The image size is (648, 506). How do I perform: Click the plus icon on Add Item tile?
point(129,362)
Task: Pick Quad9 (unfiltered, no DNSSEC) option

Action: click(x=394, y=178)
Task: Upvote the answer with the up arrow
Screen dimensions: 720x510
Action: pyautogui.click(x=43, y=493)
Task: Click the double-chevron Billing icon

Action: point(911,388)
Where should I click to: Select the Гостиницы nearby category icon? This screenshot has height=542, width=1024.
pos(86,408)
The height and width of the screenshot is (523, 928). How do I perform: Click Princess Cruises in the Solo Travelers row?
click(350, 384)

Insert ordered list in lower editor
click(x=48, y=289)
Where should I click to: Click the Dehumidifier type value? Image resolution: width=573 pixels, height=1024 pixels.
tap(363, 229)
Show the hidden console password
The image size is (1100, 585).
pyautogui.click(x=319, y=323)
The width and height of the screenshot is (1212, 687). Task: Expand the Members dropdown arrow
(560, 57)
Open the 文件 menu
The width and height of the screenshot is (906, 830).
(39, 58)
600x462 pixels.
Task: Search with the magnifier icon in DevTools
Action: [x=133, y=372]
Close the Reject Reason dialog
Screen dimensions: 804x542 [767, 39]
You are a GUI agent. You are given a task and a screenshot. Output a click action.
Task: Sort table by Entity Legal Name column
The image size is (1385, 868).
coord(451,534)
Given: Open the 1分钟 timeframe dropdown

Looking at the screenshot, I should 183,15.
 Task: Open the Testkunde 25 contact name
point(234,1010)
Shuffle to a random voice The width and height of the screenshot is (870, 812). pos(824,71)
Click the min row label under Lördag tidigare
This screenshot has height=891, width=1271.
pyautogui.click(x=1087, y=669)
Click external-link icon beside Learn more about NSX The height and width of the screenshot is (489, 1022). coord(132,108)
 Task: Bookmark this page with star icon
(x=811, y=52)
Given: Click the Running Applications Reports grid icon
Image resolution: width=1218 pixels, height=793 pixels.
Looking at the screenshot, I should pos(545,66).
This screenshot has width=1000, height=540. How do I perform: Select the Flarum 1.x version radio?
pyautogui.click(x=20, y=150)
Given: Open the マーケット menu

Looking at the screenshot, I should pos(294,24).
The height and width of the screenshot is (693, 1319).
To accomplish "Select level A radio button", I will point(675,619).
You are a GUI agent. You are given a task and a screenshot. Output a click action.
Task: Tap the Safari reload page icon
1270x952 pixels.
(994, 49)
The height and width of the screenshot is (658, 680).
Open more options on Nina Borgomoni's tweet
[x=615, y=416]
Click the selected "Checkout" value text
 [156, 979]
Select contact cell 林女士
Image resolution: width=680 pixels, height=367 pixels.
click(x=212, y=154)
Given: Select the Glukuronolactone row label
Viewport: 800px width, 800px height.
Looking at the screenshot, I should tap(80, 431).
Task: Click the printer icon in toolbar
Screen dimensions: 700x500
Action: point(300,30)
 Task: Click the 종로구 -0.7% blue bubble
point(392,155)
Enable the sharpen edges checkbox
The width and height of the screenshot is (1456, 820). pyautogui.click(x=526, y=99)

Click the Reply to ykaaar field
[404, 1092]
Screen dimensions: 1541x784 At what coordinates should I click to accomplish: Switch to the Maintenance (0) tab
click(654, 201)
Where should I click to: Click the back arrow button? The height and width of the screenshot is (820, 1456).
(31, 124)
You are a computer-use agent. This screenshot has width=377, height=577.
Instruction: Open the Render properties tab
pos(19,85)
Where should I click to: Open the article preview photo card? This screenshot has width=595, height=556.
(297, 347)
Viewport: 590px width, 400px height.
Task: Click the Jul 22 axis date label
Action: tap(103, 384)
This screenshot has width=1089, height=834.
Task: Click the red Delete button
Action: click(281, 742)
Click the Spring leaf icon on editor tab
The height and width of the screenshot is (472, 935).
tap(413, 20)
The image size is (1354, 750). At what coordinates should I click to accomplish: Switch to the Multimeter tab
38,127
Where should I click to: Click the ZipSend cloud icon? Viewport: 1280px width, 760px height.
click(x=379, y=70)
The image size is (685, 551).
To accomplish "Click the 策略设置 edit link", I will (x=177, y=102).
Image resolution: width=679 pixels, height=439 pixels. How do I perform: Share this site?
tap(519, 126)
==*==
• PROBLEM TO WORK ON
Search the entries for the word "will". Copy every line where it occurs.

• RESULT FOR THIS EXERCISE
To accomplish "Select level A radio button", I will point(675,619).
To accomplish "Click the 策略设置 edit link", I will (x=177, y=102).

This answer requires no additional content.